The article explains that geoengineering approaches “range from injecting sunlight-blocking particles into the atmosphere (to cool the planet) to fertilizing the ocean with iron to boost populations of carbon-absorbing phytoplankton.”

The cancelled resolution was a bitter disappointment to civil society organizations following the UNEA negotiations.

“The active opposition to any form of geoengineering oversight from the United States and Saudi Arabia should be a wakeup call to those who assume big emitters and oil producers will readily embrace responsible governance of these technologies if it interferes with business as usual,” said Carroll Muffett, President of the Center for International Environmental Law (CIEL), in a release circulated by the Montreal-based ETC Group.

“Despite its leading role in the deployment of carbon dioxide removal for oil and fuel production, and in promoting geoengineering research and experimentation, the United States proved unwilling to consider even limited international oversight for either,” Muffett added. “Resistance to that oversight by countries at the centre of geoengineering research and development demonstrates the grave risk that these technologies will move forward without the shared global governance that geoengineering researchers acknowledge is absolutely necessary.”

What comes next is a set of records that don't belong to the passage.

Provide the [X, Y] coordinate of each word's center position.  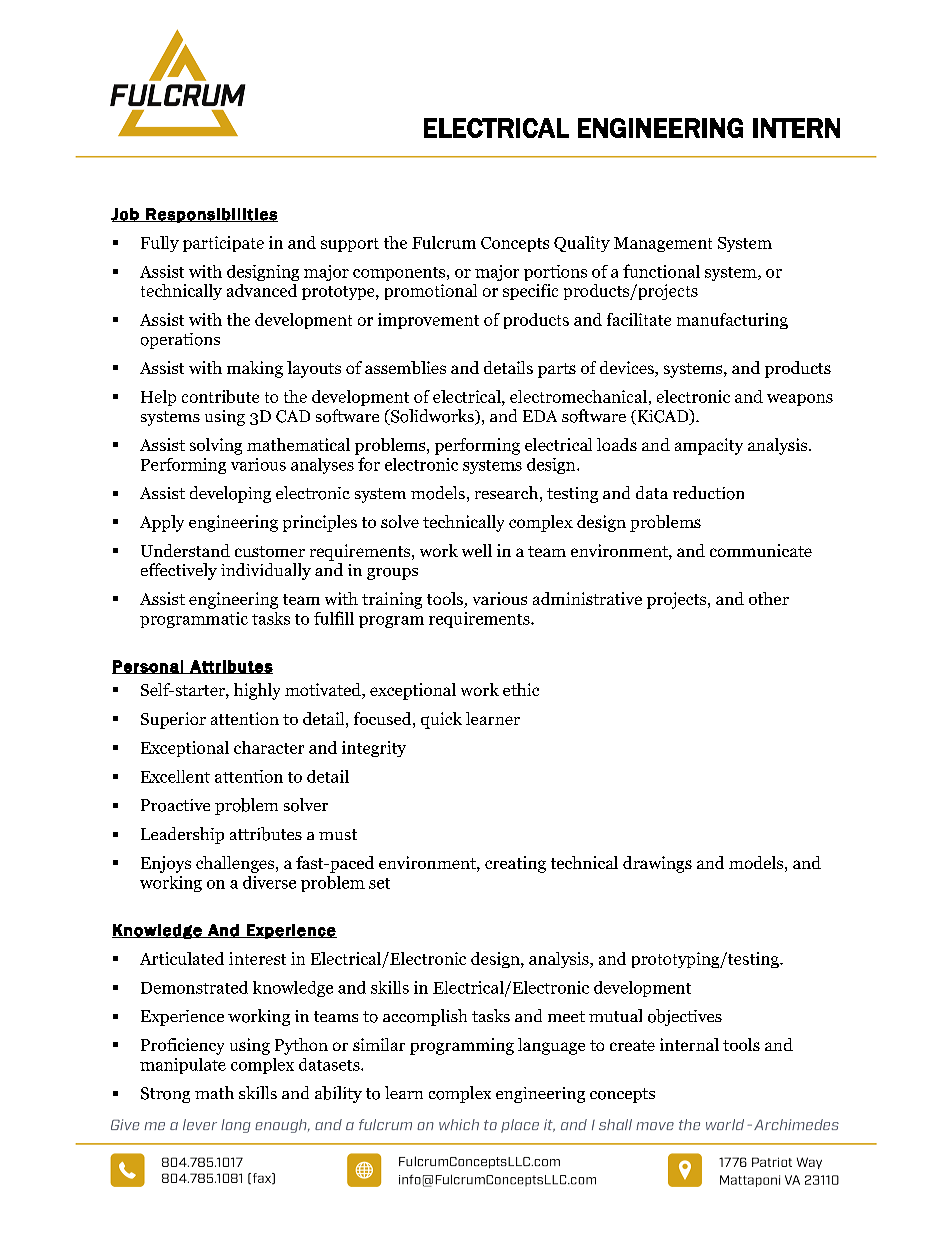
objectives [685, 1017]
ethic [521, 689]
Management [663, 244]
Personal [148, 667]
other [769, 598]
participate [223, 244]
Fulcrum [444, 242]
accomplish [425, 1017]
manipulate [183, 1066]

“The need for further steps towards comprehensive and binding UN governance for these high-risk technologies is more urgent than ever,” said Heinrich Böll Foundation President Barbara Unmüßig. “The transboundary risks and adverse impacts of geoengineering go far beyond the climate change discussion,” with techniques like solar radiation management and carbon dioxide removal jeopardizing “not only ecosystems and livelihoods but also human rights, sustainable development goals, and peace.”

Unmüßig called on countries that stood up for “precautionary and effective governance” of geoengineering to now “take the necessary steps towards an international ban.”

DeSmog’s coverage includes details on the arguments the U.S. and Saudi Arabia put forward to scuttle Switzerland’s initiative, contending that the next assessment report from the Intergovernmental Panel on Climate Change “would fully and comprehensively address all matters related to geoengineering.” But “given its mandate and expertise primarily on climate change issues, it is clear that the IPCC can’t and won’t cover all of the aspects of the risks associated with global geoengineering.”

On the contrary, “in order to do justice to the profound, multi-dimensional risks associated with geoengineering, its governance requires meaningful cooperation and active involvement by all relevant UN institutions with their different expertise and mandates.”